LVEF <50 percent was observed in 21.5 percent of patients assigned to mavacamten and 1.7 percent of those assigned to placebo, with LVEF <30 percent noted in 2.4 percent of the treatment group. However, LVEF returned to ≥50 percent for all but three patients after the trial regimen was interrupted.

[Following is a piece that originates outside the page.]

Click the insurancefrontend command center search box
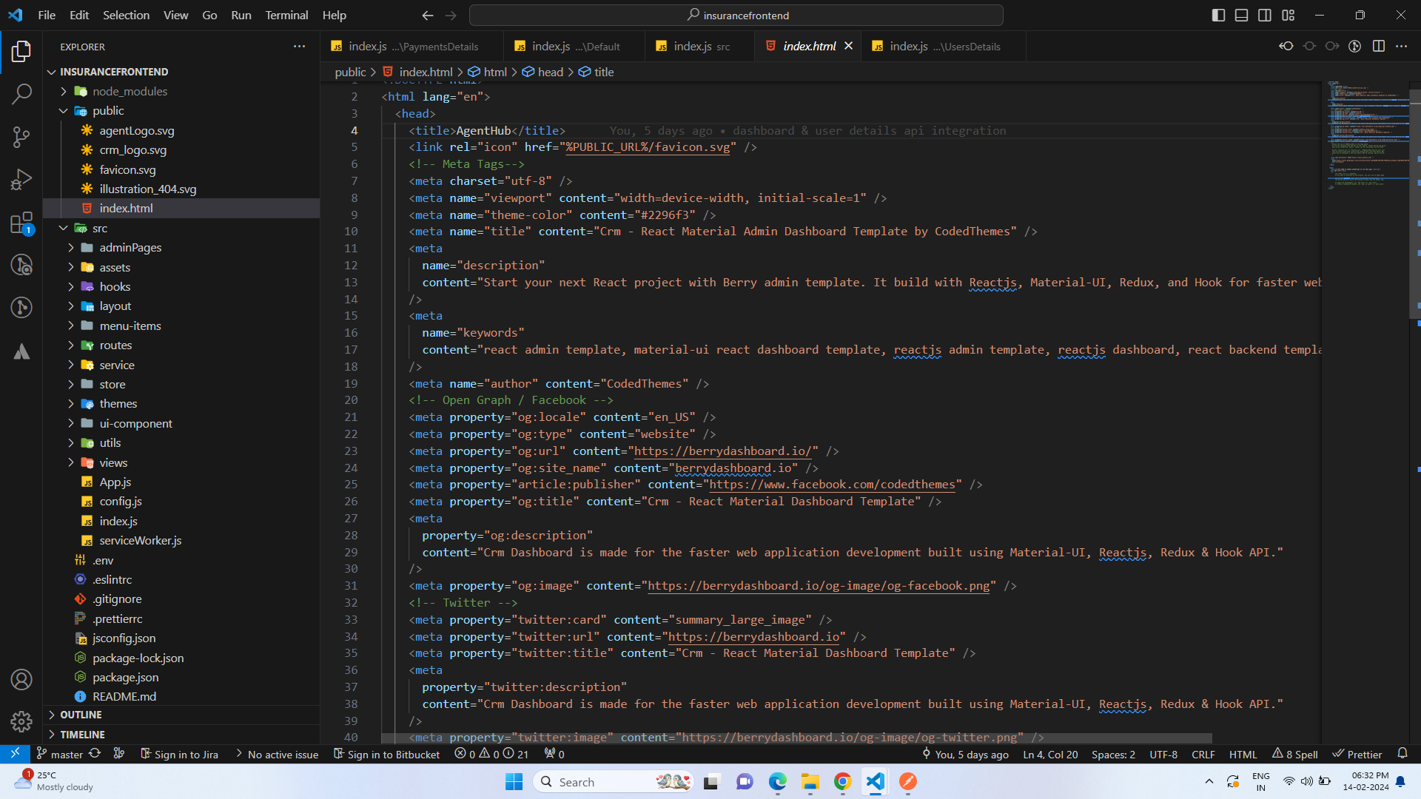[736, 15]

Nonetheless, Desai remains hopeful that ongoing research in imaging, biomarkers, and a future detailed responder analysis could potentially identify a subgroup of patients who would benefit from mavacamten.

Takeaways

The findings from MAPLE-HCM suggest a potential shift in the treatment paradigm for obstructive HCM, positioning aficamten as a first-line therapeutic option. As for ODYSSEY-HCM, the results highlight the ongoing challenge of finding effective treatments for the more heterogeneous nonobstructive subtype of the disease.

Study discussant Dr Carolyn Ho from Brigham and Women’s Hospital in Boston, Massachusetts, US commented that MAPLE-HCM and ODYSSEY-HCM make the case for why conducting studies that “challenge the status quo and test our hypotheses” is important.

She added that MAPLE-HCM, which suggests beta-blockers may not provide meaningful benefit in obstructive HCM, should inspire the field to “be cautious when standard of care evolves out of practice rather than evidence.”

Regarding nonobstructive HCM, Ho explained that the putative mechanisms driving symptoms are “diastolic abnormalities and inefficient energetics.” Nonobstructive HCM is more complex and heterogeneous than obstructive HCM. Therefore, it will be crucial to investigate whether it is possible to identify physiologically relevant subgroups of nonobstructive HCM that could benefit from cardiac myosin inhibitors, she asserted.